- **Data to process**
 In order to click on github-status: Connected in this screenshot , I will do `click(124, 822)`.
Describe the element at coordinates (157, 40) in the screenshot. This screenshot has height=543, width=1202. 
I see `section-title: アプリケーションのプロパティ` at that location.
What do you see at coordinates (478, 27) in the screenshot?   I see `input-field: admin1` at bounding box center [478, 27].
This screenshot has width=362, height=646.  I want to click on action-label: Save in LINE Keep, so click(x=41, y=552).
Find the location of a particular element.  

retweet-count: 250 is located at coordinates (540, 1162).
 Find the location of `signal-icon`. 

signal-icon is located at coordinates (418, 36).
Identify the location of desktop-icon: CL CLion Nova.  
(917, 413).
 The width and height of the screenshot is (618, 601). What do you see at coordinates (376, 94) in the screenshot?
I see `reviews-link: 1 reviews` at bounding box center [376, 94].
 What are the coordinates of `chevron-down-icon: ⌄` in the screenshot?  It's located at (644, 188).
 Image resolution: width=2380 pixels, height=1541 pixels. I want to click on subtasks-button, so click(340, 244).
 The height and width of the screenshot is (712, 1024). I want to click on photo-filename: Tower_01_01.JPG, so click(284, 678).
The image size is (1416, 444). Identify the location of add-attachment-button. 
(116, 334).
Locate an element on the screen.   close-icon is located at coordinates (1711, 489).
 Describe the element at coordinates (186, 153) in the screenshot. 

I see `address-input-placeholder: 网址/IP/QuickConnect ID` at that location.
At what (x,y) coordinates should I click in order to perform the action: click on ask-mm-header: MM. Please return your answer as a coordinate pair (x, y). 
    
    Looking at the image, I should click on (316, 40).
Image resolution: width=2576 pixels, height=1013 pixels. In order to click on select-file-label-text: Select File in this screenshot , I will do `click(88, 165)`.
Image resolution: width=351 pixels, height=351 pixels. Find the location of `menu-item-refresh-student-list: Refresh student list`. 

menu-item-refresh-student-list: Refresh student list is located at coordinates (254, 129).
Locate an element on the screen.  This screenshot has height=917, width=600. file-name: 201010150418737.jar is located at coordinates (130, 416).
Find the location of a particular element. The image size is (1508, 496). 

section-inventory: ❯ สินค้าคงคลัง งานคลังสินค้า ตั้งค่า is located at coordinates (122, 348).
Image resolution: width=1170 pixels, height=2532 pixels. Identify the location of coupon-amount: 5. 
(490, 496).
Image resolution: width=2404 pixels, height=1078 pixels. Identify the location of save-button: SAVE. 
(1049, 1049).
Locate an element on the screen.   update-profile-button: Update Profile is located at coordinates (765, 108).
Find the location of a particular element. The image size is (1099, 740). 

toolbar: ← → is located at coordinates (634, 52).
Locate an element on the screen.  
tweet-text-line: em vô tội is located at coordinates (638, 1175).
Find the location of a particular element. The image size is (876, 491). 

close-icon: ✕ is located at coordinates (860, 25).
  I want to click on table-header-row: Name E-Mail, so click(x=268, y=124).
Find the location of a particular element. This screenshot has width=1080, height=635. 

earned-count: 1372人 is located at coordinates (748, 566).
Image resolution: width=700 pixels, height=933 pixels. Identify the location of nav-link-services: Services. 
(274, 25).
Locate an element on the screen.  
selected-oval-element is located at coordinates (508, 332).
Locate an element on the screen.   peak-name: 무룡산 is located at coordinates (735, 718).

- **What to do**
Format the listing as a JSON list of strings with one string per line, starting with the line that contains "coordinates (130, 416)." and going on through the line that contains "close-icon: ✕ is", leaving out blank lines.

- **Solved problem**
[
  "Locate an element on the screen.  This screenshot has height=917, width=600. file-name: 201010150418737.jar is located at coordinates (130, 416).",
  "Find the location of a particular element. The image size is (1508, 496). ",
  "section-inventory: ❯ สินค้าคงคลัง งานคลังสินค้า ตั้งค่า is located at coordinates (122, 348).",
  "Image resolution: width=1170 pixels, height=2532 pixels. Identify the location of coupon-amount: 5. ",
  "(490, 496).",
  "Image resolution: width=2404 pixels, height=1078 pixels. Identify the location of save-button: SAVE. ",
  "(1049, 1049).",
  "Locate an element on the screen.   update-profile-button: Update Profile is located at coordinates (765, 108).",
  "Find the location of a particular element. The image size is (1099, 740). ",
  "toolbar: ← → is located at coordinates (634, 52).",
  "Locate an element on the screen.  ",
  "tweet-text-line: em vô tội is located at coordinates (638, 1175).",
  "Find the location of a particular element. The image size is (876, 491). ",
  "close-icon: ✕ is located at coordinates (860, 25)."
]